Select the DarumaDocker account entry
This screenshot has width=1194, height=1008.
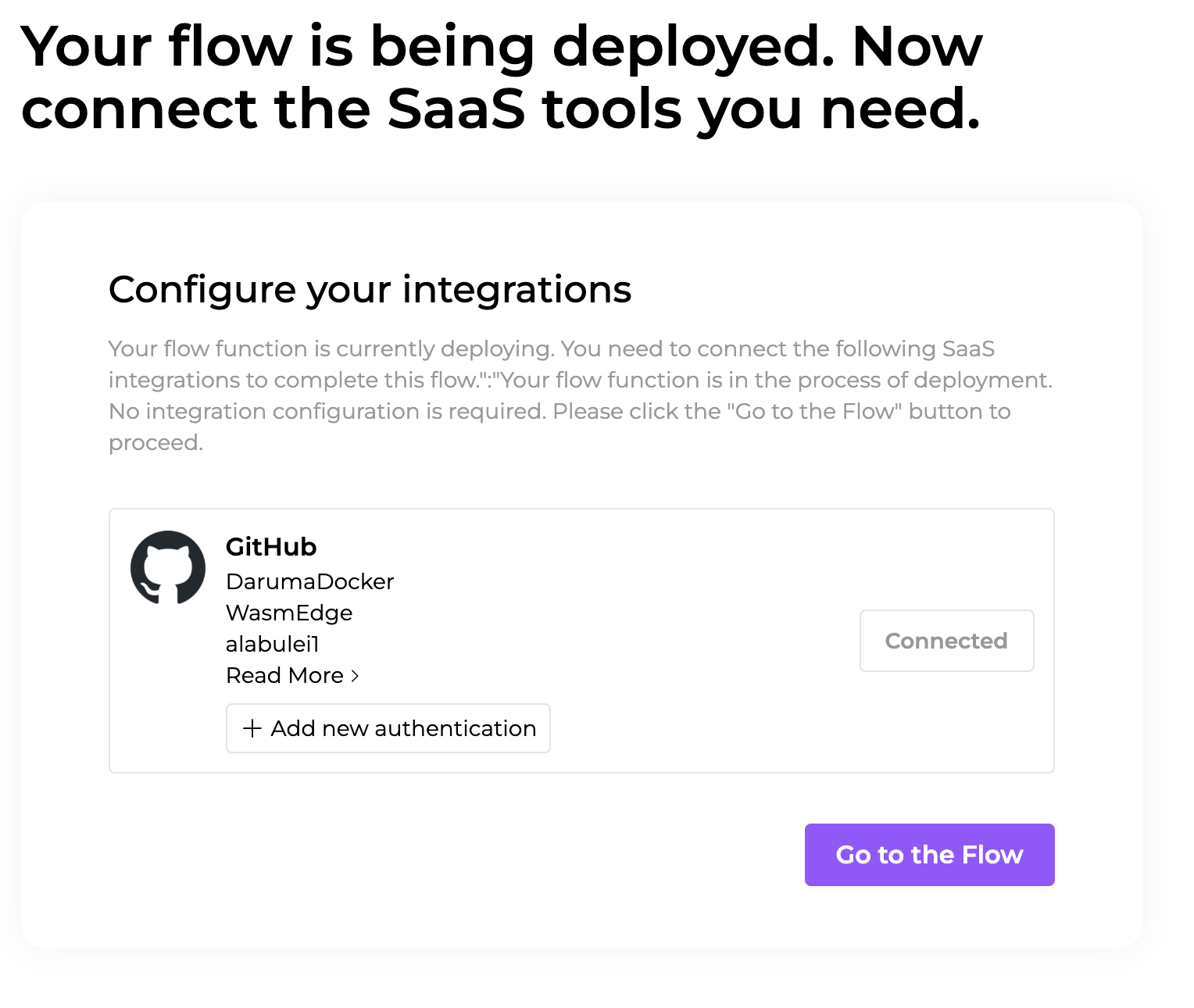(309, 582)
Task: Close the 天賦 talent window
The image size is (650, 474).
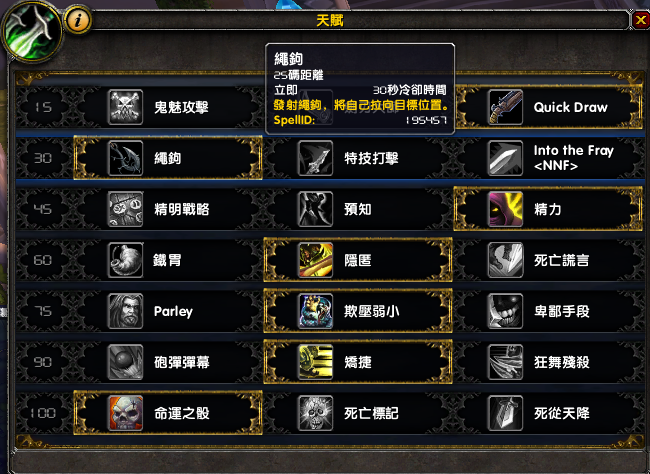Action: 640,19
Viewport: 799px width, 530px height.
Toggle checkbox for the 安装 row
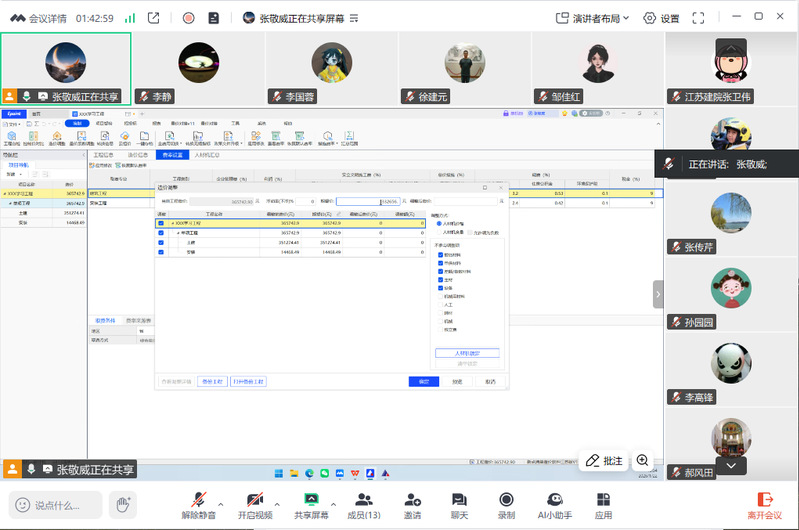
════════════════
** To do **
Can you reproduce every row above word for word, leaving out the pictures?

** Response to this exercise **
Select the DarumaDocker account entry
This screenshot has width=1194, height=1008.
(309, 582)
Task: Close the 天賦 talent window
The image size is (650, 474).
Action: 640,19
Viewport: 799px width, 530px height.
Toggle checkbox for the 安装 row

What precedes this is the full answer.